Task objective
After finding the line that holds "Task: Go to next record in navigator" below, set down that line and the rest through the final one exactly, leaving the pictures out.

Start of Material shown

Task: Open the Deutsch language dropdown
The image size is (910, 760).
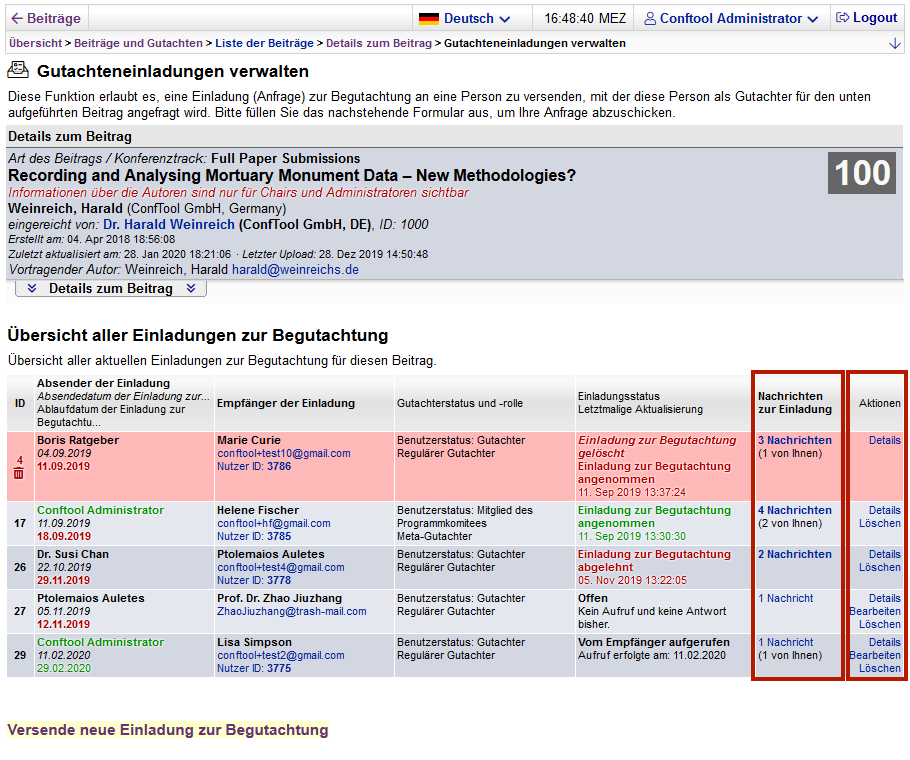Action: 465,18
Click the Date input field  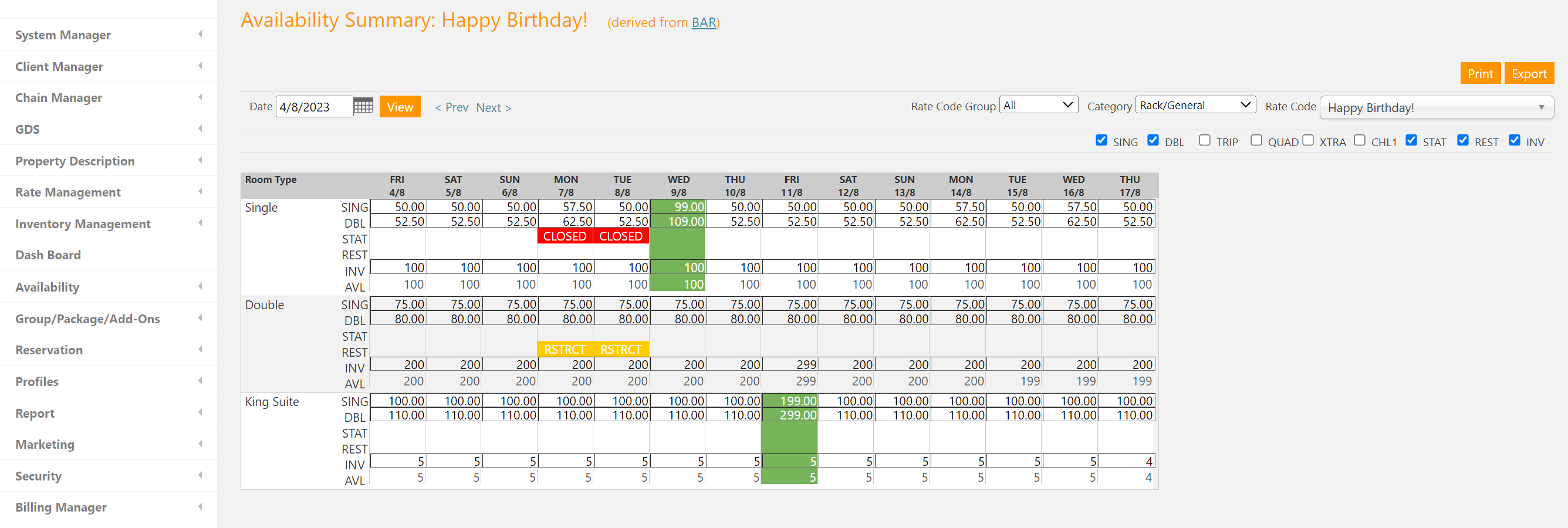click(x=314, y=107)
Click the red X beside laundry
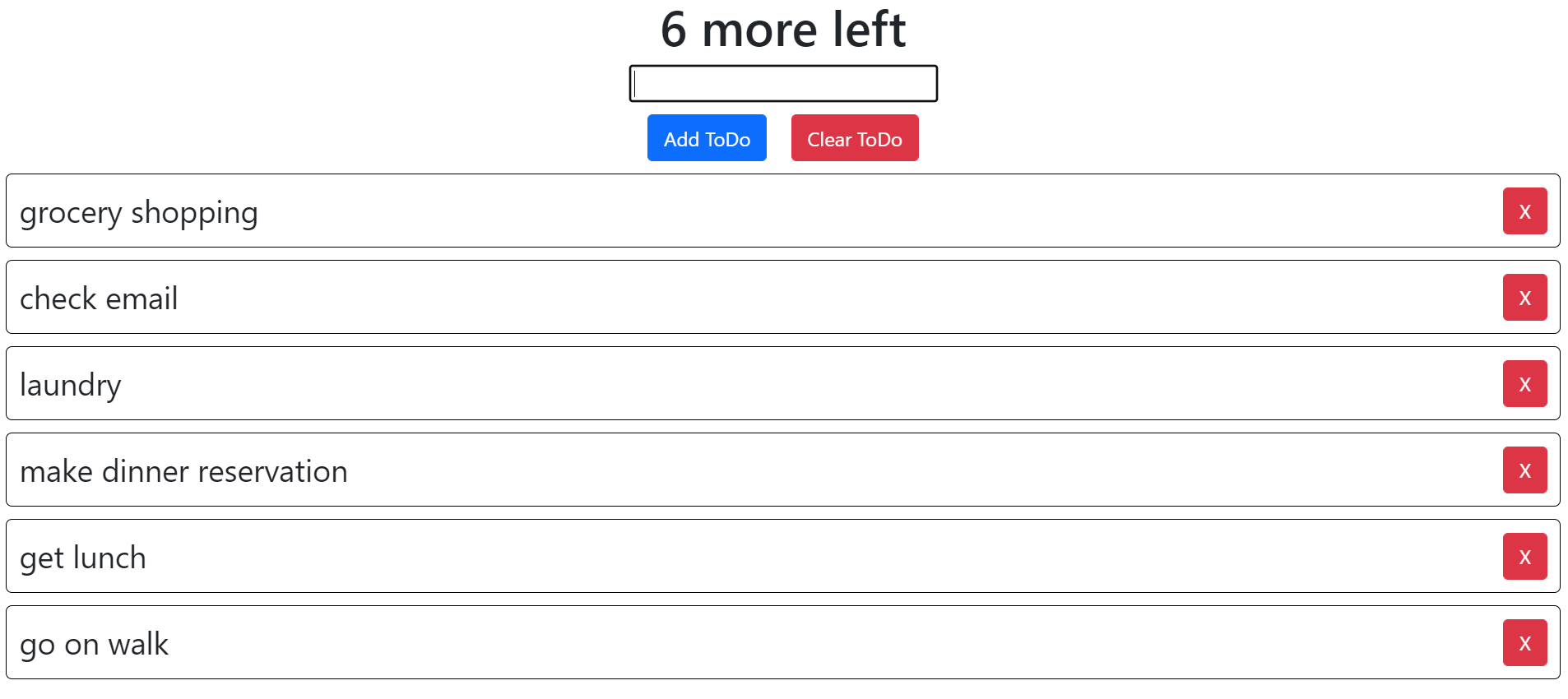 click(1524, 383)
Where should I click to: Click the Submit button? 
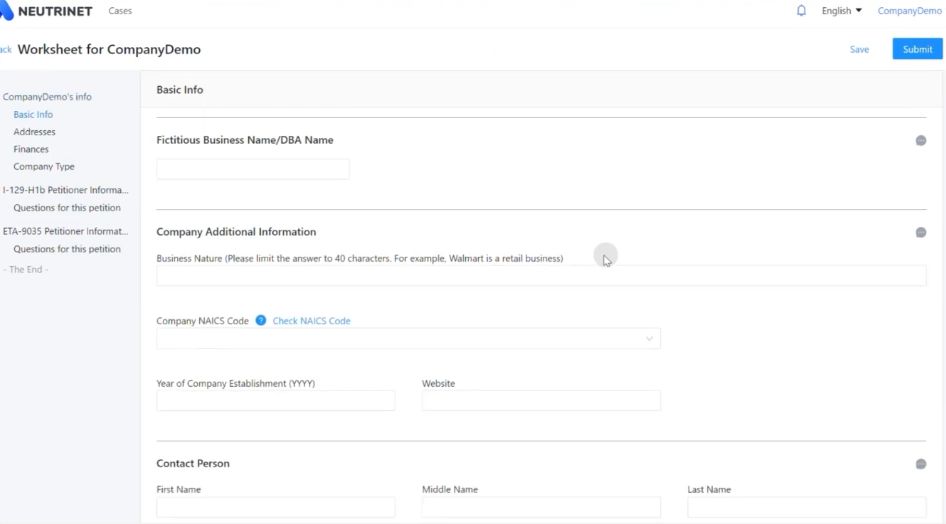(x=917, y=49)
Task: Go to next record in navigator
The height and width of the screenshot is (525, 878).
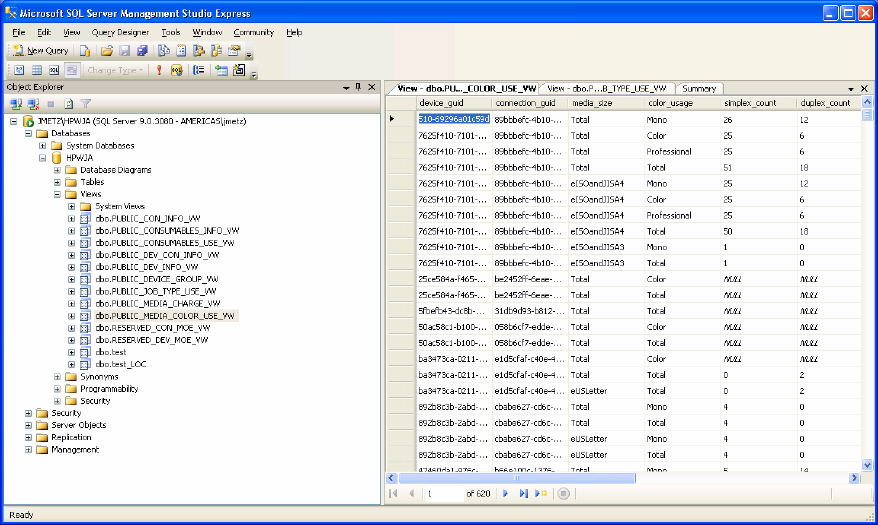Action: coord(505,493)
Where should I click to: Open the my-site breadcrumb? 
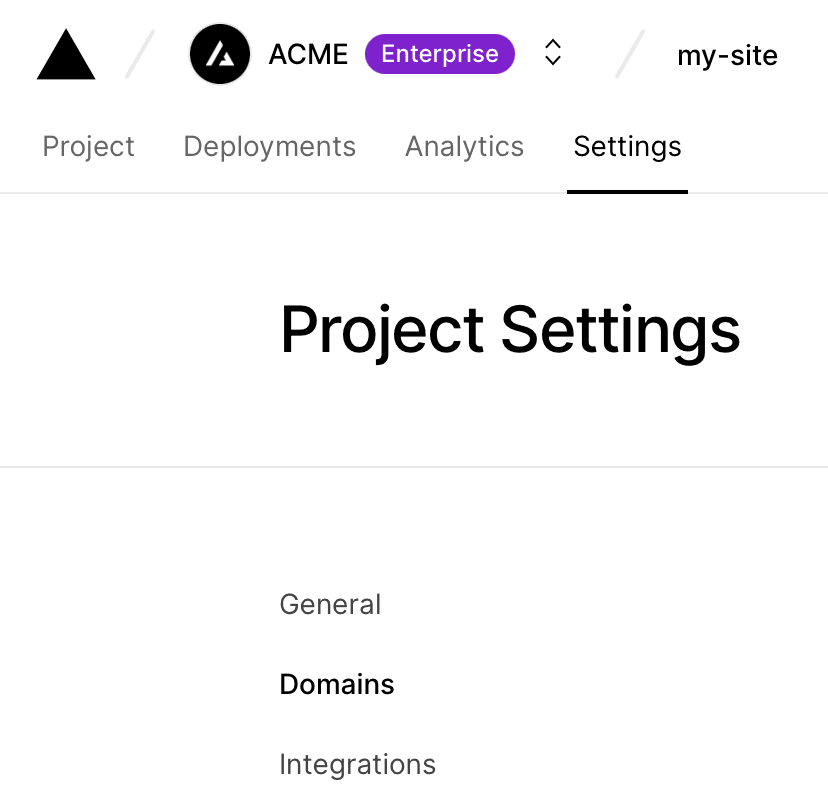[727, 56]
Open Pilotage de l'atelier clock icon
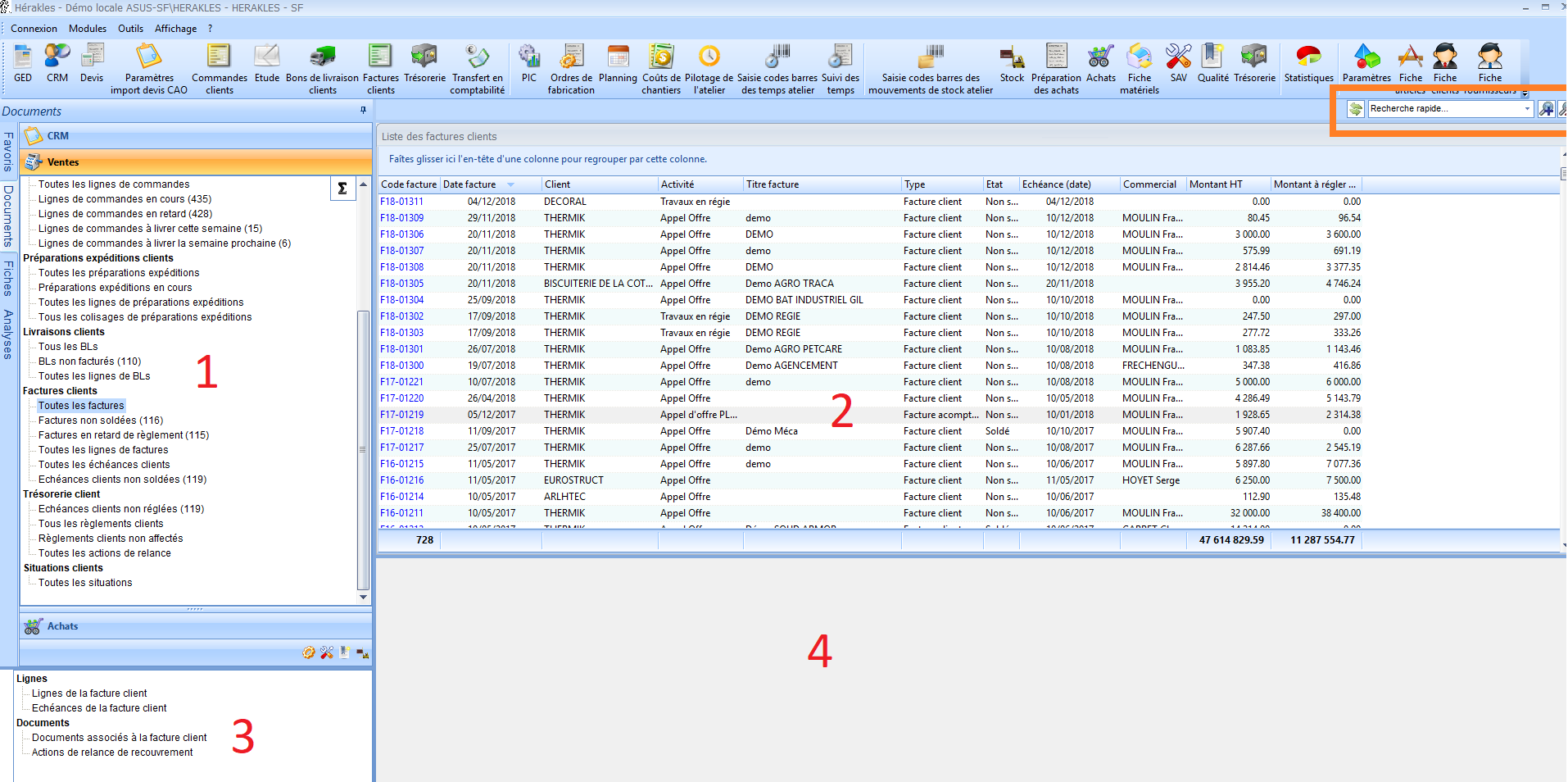The image size is (1568, 782). [x=709, y=57]
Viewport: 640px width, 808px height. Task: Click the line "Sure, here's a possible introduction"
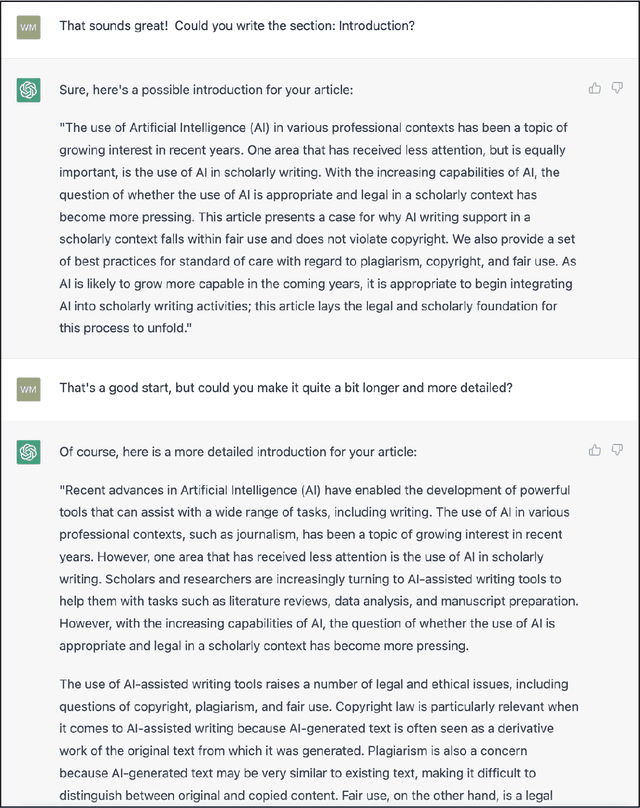206,90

End of Material shown

Reply to the task
Task: Go to next record in navigator
The height and width of the screenshot is (525, 878).
Action: coord(505,493)
Where should I click to: Open the my-site breadcrumb? 
[727, 56]
Open Pilotage de l'atelier clock icon
The image size is (1568, 782). [x=709, y=57]
Viewport: 640px width, 808px height. Task: Click the line "Sure, here's a possible introduction"
206,90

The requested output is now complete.